Relation to Cable Characteristic Impedance

The characteristic impedance of a cable will change depending on the dielectric constant of the materials used in cable construction. A model for an ideal transmission line is shown in the accompanying figure. Note that the capacitances in the model will be changed by such things as separation distance from inner conductor and shield (coax) or separation distance between the conductors of balanced twisted pairs. The capacitance will also be dependent on the dielectric constant of the insulating/filler materials used in cable construction. This will affect the characteristic impedance of the cable.

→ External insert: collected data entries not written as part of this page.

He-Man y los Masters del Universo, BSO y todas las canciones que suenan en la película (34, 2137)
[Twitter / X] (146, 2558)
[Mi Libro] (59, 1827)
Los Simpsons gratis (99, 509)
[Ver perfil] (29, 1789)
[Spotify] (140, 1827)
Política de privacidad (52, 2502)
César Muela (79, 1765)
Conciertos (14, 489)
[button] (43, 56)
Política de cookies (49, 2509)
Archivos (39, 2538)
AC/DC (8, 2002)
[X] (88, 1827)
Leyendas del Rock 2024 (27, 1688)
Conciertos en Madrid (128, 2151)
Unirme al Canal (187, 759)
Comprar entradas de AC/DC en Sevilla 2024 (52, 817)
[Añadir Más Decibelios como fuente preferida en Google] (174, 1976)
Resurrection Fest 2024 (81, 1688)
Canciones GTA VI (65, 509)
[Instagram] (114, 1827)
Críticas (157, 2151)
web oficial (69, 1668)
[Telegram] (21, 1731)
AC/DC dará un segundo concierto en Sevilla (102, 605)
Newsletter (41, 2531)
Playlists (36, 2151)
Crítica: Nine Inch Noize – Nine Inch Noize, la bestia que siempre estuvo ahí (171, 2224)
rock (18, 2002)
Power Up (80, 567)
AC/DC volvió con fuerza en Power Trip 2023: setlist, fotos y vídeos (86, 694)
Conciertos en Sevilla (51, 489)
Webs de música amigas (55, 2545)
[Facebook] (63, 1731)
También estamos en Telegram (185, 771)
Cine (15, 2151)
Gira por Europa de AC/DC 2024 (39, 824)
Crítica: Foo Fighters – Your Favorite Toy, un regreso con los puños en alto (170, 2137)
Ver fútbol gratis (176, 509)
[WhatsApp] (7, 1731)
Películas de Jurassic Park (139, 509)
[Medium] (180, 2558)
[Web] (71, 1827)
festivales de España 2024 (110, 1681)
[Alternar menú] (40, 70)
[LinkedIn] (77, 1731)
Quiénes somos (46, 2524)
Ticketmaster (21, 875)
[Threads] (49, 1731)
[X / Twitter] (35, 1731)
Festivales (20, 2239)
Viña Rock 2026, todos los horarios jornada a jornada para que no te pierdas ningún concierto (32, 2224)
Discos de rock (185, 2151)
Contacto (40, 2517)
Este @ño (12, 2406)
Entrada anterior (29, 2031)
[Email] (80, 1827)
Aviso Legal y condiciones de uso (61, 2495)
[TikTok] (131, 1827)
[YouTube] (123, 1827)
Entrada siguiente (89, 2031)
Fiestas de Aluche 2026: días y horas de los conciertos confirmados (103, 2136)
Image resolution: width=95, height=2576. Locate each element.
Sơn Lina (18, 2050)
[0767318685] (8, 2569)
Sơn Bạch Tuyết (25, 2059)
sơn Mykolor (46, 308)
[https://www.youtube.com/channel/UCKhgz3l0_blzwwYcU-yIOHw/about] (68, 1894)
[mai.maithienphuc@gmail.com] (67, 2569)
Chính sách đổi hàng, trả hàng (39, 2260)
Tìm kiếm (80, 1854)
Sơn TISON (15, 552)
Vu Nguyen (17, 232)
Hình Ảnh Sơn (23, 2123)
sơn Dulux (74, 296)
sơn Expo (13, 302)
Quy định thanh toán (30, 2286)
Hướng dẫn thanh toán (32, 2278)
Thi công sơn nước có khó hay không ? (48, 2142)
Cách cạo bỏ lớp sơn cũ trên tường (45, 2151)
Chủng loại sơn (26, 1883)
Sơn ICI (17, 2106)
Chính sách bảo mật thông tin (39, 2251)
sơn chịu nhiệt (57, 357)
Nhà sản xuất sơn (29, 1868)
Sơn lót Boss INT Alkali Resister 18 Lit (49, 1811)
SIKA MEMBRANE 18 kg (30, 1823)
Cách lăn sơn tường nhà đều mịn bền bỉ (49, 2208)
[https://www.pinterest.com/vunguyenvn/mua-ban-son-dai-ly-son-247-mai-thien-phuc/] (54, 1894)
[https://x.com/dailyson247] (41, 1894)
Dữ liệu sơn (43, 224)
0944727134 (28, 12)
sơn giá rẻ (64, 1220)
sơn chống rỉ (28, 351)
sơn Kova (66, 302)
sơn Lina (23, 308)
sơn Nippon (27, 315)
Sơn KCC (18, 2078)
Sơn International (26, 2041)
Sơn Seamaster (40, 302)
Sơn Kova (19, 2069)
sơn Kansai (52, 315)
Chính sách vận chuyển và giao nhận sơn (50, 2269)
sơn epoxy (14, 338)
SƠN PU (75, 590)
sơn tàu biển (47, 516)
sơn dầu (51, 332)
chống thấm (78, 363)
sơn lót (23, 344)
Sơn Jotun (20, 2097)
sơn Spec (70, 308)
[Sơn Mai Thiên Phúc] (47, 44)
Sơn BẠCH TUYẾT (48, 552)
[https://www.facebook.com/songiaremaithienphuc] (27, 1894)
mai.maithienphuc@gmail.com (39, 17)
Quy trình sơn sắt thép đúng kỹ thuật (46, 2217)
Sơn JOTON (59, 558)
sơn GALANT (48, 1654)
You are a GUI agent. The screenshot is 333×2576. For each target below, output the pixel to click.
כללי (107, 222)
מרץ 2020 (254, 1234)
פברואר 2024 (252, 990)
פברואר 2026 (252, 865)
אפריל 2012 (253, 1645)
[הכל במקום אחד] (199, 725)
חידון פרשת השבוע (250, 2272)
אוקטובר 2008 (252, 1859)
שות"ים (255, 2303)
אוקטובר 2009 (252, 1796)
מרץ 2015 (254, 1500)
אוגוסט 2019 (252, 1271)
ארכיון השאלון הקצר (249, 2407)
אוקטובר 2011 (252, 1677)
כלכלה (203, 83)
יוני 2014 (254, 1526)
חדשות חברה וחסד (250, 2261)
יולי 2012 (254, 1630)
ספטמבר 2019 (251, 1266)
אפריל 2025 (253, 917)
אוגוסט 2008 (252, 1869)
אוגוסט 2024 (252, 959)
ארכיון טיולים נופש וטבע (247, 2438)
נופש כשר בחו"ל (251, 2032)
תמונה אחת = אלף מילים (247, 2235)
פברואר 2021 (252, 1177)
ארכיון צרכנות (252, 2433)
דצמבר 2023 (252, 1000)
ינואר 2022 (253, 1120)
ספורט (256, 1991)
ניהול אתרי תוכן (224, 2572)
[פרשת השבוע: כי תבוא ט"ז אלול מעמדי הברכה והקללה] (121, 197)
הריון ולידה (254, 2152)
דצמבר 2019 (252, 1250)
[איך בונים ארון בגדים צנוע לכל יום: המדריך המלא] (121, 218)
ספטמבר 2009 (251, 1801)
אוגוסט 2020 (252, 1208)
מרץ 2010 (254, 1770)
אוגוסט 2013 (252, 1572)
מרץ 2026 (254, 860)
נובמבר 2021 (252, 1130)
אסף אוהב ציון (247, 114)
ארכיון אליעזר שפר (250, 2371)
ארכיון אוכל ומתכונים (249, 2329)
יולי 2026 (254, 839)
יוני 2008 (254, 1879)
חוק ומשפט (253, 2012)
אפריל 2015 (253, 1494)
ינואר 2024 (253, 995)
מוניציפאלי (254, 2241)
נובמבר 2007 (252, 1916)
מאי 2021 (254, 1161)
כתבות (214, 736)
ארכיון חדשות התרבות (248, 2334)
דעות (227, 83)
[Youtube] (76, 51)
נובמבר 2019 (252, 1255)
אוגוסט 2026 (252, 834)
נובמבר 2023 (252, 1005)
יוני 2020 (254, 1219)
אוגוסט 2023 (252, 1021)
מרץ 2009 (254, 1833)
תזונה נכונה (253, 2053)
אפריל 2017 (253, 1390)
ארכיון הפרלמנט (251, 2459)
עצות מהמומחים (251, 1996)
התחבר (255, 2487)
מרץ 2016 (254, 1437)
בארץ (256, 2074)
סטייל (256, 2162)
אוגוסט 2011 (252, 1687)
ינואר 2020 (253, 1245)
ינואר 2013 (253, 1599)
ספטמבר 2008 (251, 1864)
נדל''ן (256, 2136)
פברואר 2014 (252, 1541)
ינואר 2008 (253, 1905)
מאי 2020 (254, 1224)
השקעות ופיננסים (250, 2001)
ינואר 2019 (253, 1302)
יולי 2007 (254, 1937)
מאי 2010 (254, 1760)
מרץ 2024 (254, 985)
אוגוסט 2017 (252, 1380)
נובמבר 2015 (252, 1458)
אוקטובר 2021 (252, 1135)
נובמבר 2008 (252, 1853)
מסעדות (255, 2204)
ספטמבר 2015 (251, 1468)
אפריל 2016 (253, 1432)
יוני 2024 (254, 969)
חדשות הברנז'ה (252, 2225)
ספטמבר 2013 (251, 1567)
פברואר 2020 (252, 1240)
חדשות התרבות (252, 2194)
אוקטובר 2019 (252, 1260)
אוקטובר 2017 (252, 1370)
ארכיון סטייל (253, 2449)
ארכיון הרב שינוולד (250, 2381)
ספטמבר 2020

Cables manufactured to specific characteristic impedances use materials with well-known dielectric constants. In high frequency circuits, impedance matching and controlled characteristic cable impedance is necessary to limit signal reflections. A fuller description of characteristic impedance and the need to control it is beyond the scope of this article and will be covered in future Lectromec articles.

Bringing it Together

The dielectric constant of a cable to is not just an interesting fact, but an important parameter than has an impact on the transmission of data. The dielectric constant factors into signal attenuation primarily limiting the performance at high frequencies.

Most wire/cable standards related to data/signal transmission test this parameter. It can be expected to see a progressive decrease in the dielectric constant as wire/cables continue to evolve for those critical, high-speed applications.